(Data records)

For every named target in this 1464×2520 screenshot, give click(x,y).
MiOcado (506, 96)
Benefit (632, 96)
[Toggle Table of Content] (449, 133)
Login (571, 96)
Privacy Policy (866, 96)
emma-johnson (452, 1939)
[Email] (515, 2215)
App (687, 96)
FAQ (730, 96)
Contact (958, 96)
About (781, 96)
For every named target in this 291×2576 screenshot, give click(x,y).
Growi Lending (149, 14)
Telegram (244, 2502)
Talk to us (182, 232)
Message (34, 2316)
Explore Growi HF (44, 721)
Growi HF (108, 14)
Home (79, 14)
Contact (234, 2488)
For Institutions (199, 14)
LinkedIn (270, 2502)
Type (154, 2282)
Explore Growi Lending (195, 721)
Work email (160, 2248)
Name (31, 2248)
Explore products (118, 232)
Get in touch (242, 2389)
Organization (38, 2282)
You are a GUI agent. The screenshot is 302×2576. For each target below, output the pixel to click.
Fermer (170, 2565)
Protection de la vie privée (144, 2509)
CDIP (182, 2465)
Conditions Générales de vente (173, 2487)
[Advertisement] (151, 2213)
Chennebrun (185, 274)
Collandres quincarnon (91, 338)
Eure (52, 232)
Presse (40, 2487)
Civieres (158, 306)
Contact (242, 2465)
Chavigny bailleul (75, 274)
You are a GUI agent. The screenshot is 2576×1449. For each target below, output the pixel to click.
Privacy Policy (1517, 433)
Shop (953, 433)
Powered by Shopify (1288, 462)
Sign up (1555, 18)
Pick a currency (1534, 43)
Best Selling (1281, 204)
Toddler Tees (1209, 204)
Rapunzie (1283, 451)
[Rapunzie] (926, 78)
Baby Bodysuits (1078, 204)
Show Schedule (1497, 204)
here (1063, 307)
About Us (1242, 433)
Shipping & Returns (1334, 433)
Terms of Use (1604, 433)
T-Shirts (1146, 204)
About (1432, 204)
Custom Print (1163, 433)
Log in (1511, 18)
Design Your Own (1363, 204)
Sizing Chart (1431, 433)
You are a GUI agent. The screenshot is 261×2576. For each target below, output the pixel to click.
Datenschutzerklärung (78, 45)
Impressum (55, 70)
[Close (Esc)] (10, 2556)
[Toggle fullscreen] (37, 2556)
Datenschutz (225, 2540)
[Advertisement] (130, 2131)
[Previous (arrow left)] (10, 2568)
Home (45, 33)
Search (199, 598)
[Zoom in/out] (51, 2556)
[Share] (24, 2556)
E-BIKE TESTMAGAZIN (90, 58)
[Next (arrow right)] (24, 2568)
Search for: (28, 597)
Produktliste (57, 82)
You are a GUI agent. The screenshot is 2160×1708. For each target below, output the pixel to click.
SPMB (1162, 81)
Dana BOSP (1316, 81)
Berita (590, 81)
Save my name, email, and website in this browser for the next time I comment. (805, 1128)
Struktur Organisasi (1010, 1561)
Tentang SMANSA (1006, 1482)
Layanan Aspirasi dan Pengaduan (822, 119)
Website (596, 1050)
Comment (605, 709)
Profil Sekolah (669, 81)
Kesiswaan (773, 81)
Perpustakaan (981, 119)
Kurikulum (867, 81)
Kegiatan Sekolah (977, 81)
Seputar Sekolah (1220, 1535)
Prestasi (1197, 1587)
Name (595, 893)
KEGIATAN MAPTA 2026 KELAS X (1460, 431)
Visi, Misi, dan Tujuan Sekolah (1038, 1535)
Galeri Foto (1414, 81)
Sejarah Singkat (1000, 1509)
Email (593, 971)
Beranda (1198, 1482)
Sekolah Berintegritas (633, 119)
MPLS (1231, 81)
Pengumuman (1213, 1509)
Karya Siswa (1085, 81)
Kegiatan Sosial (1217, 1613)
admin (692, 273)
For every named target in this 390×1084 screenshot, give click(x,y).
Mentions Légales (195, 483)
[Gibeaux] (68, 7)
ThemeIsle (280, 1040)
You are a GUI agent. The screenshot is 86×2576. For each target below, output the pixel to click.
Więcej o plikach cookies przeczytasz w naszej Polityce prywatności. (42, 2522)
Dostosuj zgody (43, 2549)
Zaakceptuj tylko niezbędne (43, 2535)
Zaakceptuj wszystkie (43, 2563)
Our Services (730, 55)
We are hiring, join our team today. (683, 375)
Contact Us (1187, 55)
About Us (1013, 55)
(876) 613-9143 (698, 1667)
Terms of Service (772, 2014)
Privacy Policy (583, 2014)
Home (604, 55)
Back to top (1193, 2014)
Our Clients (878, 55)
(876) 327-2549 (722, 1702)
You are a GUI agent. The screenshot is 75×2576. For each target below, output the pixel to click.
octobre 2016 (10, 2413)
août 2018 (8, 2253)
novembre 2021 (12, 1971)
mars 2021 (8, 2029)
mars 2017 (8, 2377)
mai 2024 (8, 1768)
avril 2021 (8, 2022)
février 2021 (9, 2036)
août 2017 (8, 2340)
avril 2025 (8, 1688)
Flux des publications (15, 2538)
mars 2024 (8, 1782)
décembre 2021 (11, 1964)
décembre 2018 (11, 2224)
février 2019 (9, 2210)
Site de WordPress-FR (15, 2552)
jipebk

# Exercise requirements
Given the records above, reproduce precisely and only the lines between the line holding "Berita (590, 81)" and the line holding "Kesiswaan (773, 81)", inclusive.

# Expected answer
Berita (590, 81)
Save my name, email, and website in this browser for the next time I comment. (805, 1128)
Struktur Organisasi (1010, 1561)
Tentang SMANSA (1006, 1482)
Layanan Aspirasi dan Pengaduan (822, 119)
Website (596, 1050)
Comment (605, 709)
Profil Sekolah (669, 81)
Kesiswaan (773, 81)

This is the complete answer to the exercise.